Here is another example. It’s a press release describing MacroPoint as “creators of patented freight tracking software designed to give 3rd party visibility into load status” (as if being “patented” makes it better).
He adds 54 patents in haptic technology to Dot’s existing five, providing a strong head start over potential competitors for the company, founded only one year ago.
What exactly can this small company do with those patents? These products are designed to help spy on people even in their sleep and the patents above serve this agenda in no way whatsoever. It’s another example of (mis)use of patents for marketing, perhaps in an effort to find venture capital.
Last but not least, consider imperialism and the turf wars long fought between superpowers. Nuclear submarines (powered by a nuclear process in the US before nuclear missiles were loaded on board by the Soviets), space missions, etc. have long been used for political propaganda, giving the impression of military might and superiority. Idealogical wars (communism, capitalism and so on) have long been fought on grounds like patents, inventions, “firsts” (e.g. reaching space, landing on the moon), not just games of Chess. It’s now rather similar in the industry because many companies try to prove their supposed ‘superiority’ by hoarding patents and bragging about the number of patents they hold under their name/belt.
Here is a Pentagon-leaning site coming up with the headline “Navy’s reign in patent rankings continues”. Well, the Army wants monopoly and power; using patents in this case is just marketing. It’s not as though the Navy is going to take some foreign nation to court (which sovereignty anyway?) over patent infringement. To quote the military propaganda: “The value of military technology research can be looked at in a variety of ways, with protecting lives on the battlefield likely the most commonly cited goal. Another, easily quantified metric, though, might be the number of patents generated by the military’s research labs.”
No, that is just marketing. Calling it “research labs” is in itself propaganda, relying on two nonsensical words that are associating war and militarism with science. The army does not like science, it likes power and domination.

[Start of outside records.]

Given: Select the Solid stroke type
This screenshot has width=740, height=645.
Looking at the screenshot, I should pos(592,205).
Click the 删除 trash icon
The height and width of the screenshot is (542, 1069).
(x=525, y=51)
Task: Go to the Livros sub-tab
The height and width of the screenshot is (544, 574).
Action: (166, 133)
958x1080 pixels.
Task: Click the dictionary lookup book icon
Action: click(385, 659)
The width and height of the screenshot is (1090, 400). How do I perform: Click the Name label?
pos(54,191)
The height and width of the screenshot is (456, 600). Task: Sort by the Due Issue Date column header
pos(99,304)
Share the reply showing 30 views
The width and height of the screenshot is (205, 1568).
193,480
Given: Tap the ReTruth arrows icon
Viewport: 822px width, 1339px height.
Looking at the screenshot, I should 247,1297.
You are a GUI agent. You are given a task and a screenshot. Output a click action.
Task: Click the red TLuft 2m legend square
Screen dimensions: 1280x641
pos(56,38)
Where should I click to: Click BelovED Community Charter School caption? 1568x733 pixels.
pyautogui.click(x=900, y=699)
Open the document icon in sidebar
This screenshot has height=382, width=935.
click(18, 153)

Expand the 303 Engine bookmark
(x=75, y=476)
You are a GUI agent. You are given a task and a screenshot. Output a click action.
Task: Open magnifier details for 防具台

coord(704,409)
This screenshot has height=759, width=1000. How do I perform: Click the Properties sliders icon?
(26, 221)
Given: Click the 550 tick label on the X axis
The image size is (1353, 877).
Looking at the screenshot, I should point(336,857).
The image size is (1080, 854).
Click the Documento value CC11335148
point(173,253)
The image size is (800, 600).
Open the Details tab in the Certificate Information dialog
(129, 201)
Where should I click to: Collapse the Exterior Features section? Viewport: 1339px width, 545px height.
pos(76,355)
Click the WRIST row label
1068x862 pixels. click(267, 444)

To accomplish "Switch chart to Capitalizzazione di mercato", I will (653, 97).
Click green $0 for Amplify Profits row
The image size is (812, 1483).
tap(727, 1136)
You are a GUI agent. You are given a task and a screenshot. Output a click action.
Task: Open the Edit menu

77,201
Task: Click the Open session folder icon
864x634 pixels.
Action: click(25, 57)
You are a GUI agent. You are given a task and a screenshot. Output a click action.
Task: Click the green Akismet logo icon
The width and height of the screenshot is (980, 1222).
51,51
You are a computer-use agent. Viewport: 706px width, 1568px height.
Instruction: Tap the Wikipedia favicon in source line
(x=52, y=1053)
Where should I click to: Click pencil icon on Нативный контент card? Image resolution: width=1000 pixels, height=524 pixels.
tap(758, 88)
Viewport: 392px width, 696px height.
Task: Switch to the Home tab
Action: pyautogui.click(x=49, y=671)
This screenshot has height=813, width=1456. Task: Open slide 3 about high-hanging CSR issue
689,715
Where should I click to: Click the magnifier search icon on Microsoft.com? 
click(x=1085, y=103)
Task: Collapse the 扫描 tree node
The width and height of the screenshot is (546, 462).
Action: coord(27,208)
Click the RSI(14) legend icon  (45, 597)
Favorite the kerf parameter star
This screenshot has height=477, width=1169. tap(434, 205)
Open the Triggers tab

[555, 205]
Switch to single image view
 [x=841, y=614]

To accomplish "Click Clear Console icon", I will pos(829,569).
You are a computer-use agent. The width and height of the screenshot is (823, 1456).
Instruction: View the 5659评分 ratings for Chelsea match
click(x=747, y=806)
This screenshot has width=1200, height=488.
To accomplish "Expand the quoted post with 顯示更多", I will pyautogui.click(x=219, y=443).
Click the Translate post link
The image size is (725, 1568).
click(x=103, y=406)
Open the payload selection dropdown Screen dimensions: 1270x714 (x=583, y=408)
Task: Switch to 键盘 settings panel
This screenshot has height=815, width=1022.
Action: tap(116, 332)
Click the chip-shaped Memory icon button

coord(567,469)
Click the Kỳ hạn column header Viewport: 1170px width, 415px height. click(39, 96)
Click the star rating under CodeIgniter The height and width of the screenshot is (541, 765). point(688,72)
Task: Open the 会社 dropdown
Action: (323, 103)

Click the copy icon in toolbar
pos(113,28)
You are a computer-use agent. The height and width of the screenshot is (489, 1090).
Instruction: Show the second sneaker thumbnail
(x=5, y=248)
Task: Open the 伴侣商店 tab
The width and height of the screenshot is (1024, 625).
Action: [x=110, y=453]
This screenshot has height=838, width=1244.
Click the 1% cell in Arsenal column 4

It is Free software-hostile (except for the practical purposes), back doors-friendly, and it now leans towards yet more proprietary software, based on this news which claims: “Being able to select a commercial-off-the-shelf software package and customize it as little as possible for a project this massive is the reason that DoD has given all along for not opting to use the U.S. Department of Veterans Affairs’ proprietary and open source VistA EHR.”
“Accenture is f*ed up,” explained iophk to us (he had served in the Army). “This will be another mess with enormous overruns like with the stock exchange. $9 billion, that’s what, 45,000 man-years at $200k salaries?”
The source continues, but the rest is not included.